Big Foot In Mouth.
Greg Brady and Danny Partridge face off in a battle over BIGFOOT!
The horror, the unmitigated horror – of watching Danny Bonaduce (aka Danny Partridge) trying to find a facial expression besides Douche No. 3. He’s Harley Anderson, a radio talk-show host who clears 50 acres of forest to hold a rock festival. Barry Williams (aka Greg Brady) is Simon Quint, a treehugger trying to stop him. When Anderson offers Quint a slot on the bill to play his limp-wristed folk songs, Quint allows the destruction to go ahead (some principles!).
During the “festival” (which consists of 40 hillbillies that I am guessing are the production crew’s girlfriends, boyfriends, and close family members) Bigfoot attacks; well, not exactly – a half-assed computer-generated simulacrum of a 40-foot ape pretends to attack, and the shots are composited with footage of the girlfriends and hangers-on. It’s enough to kill Alice Cooper (yes, the real Alice, in full makeup, and almost out-non-acting Bonaduce).
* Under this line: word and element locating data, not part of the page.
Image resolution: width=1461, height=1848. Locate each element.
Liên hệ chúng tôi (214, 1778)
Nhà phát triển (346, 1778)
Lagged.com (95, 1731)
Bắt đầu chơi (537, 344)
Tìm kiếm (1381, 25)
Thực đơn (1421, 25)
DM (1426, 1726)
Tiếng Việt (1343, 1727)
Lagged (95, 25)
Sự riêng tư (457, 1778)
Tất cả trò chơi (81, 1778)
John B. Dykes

Directed by Bruce Davison (the name vaguely familiar? Think Senator Kelly from X-MEN, who gets turned into an aqua mutant), BIGFOOT is a SyFy Channel production – so it has NO production values. Davison gets in on the action as a sheriff who can act; character actor Howard Hesseman as a councilman who can’t. Female sherriff is once-sultry, ex-Playboy bunny and femme fatale from TWIN PEAKS, Sherilyn Fenn, now fat and unrecognizable, except for her beauty mark. (Guess she didn’t marry the right producer while she was still hot.)
Danny Partridge and Greg Brady have a barroom brawl over Partridge sleeping with Brady’s mom; ironic, considering Barry Williams actually slept with Florence Henderson. To start the brawl, Williams asks nicely to borrow the guitarist’s acoustic guitar (from the band onstage at this pub), which he then breaks over Bonaduce’s head. And the guitarist remains seated onstage just watching instead of knifing Greg Brady in the neck for smashing his guitar! What the FUCK universe is this movie set in? We can forgive a little for lack of budget and effects, we can even forgive a little for non-acting – but for the non-human reactions in that scene alone, everyone involved with this production should be knifed in the neck!
Bonaduce goes after Bigfoot to kill it, for ruining his rock show, and Williams tries to stop him, because Bigfoot is part of Nature that Williams is so concerned about until he is allowed to play his folk-suck songs amidst its devastation. Along the way, their laughable “acting” “careers” are once again knifed in the neck.